Two directory structure

  • I keep my large-scale code development separate from my scientific output
  • For example, I want to analyse the thermal evolution of a planet for a scientific papers
    • I build a numerical model of the heating and cooling of the planet
    • I use this model to test a range of parameters and compare to various datasets
  • I might be able to reuse my numerical model in other situations so want to keep this separate
  • I know that my research process involves lots of exploratory plotting and analysis, which produces lots of scripts, and I don’t want these to get mixed up with my model code

Repository 1: the numerical model as a Python package

planet-evolution/            The package git repository
├── src/  
│   └── planet_evolution/     
│       ├── __init__.py      Makes the folder a package.
│       └── source.py        An example module containing source code.
├── tests/
|   ├── __init__.py          Sets up the test suite.
│   └── test_source.py       A file containing tests for the code in source.py.
├── README.md                README with information about the project.
├── docs                     Package documentation
├── pyproject.toml           Allows me to install this as a package
├── LICENSE                  License text to allow for reuse
└── CITATION.cff             Citation file that makes it easy for people to cite you!

This model can be installed as a package, cited in your research, and reused in a later project.

Repository 2: my scientific analysis

pallasite-parent-body-evolution/    The project git repository
├── LICENSE
├── README.md
├── env.yml or requirements.txt     The libraries I need for analysis (including planet_evolution!)
├── data                            I usually load in large data from storage elsewhere
   ├── interim                     But sometimes do keep small summary datafiles in the repository
   ├── processed
   └── raw
├── docs                            Notes on analysis, process etc.
├── notebooks                       Jupyter notebooks used for analysis
├── reports                         For a manuscript source, e.g., LaTeX, Markdown, etc., or any project reports
│   └── figures                     Figures for the manuscript or reports
├── src                             Source code for this project
   ├── data                        Scripts and programs to process data
   ├── tools                       Any helper scripts go here
   └── visualization               Scripts for visualisation of your results, e.g., matplotlib, ggplot2 related.
└── tests                           Test code for this project, benchmarking, comparison to analytical models

This is the actual work for the scientific project - while others are unlikely to use this code as-is, it’s public and citeable so that you can point to a specific version in your published paper and readers can reproduce your work with it if they wish.

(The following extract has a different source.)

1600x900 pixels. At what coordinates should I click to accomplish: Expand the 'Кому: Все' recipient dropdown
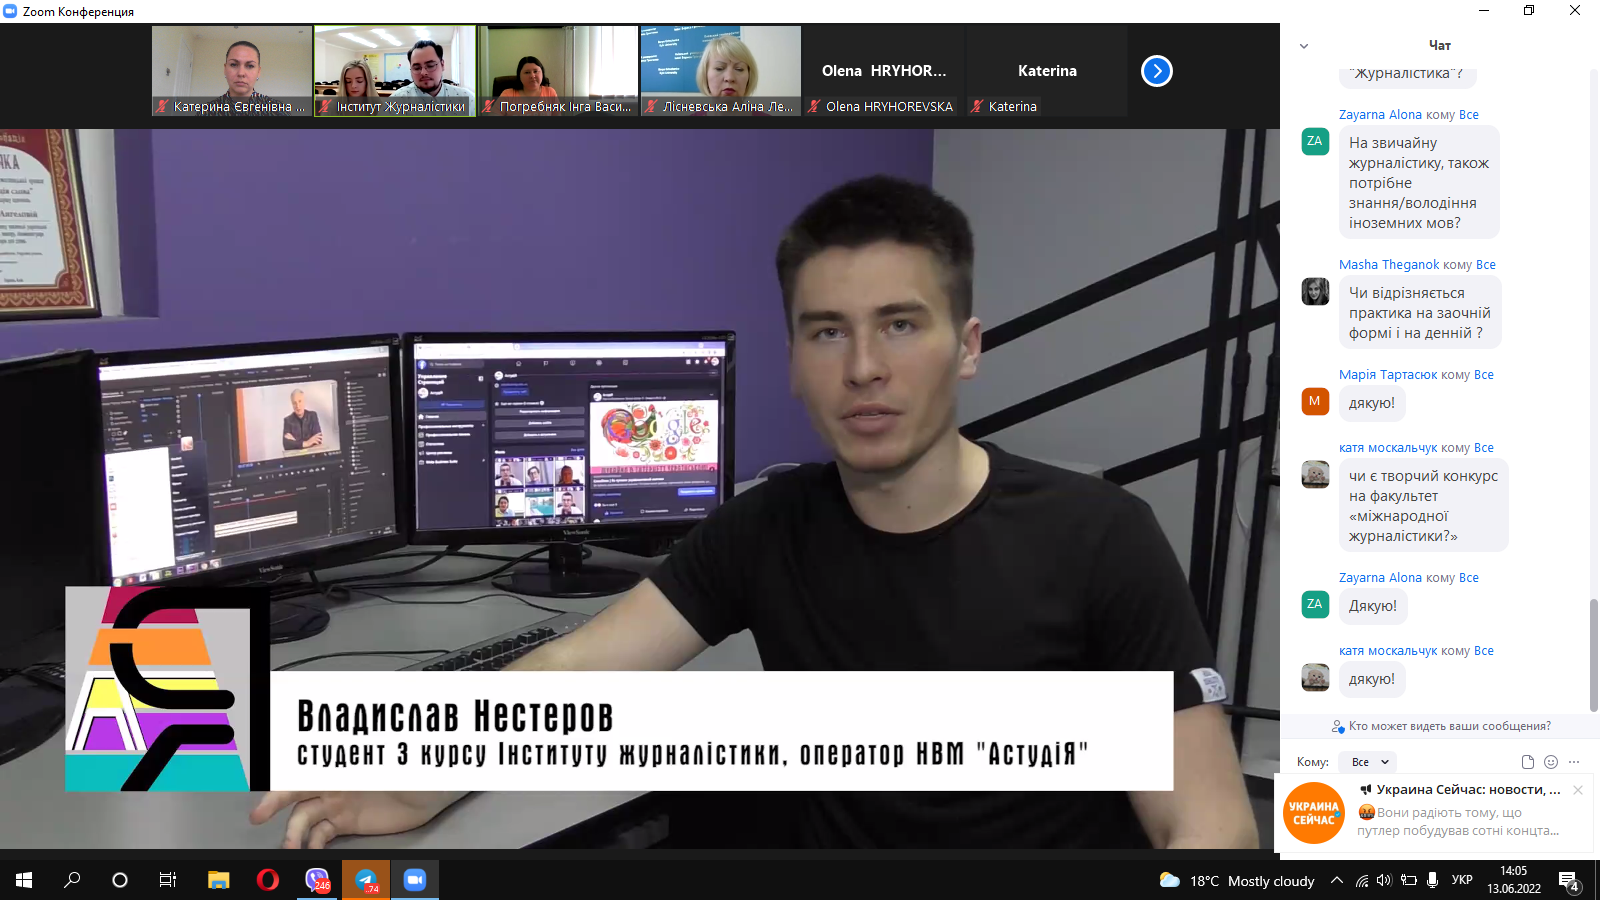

Adapted/modified from mkrapp/cookiecutter-reproducible-science github

Advanced Project Structure

Template based on mkrapp/cookiecutter-reproducible-science github

.
├── AUTHORS.md
├── LICENSE
├── README.md
├── bin                <- Your compiled model code can be stored here (not tracked by git)
├── config             <- Configuration files, e.g., for doxygen or for your model if needed
├── data
   ├── external       <- Data from third party sources.
   ├── interim        <- Intermediate data that has been transformed.
   ├── processed      <- The final, canonical data sets for modeling.
   └── raw            <- The original, immutable data dump.
├── docs               <- Documentation, e.g., doxygen or scientific papers (not tracked by git)
├── notebooks          <- Ipython or R notebooks
├── reports            <- For a manuscript source, e.g., LaTeX, Markdown, etc., or any project reports
│   └── figures        <- Figures for the manuscript or reports
├── src                <- Source code for this project
   ├── data           <- scripts and programs to process data
   ├── external       <- Any external source code, e.g., pull other git projects, or external libraries
   ├── models         <- Source code for your own model
   ├── tools          <- Any helper scripts go here
   └── visualization  <- Scripts for visualisation of your results, e.g., matplotlib, ggplot2 related.
└── tests              <- Test code for this project

Testing code

Testing code

Remember our example of using known standards to check the instruments in the lab?

This is the equivalent for computational work!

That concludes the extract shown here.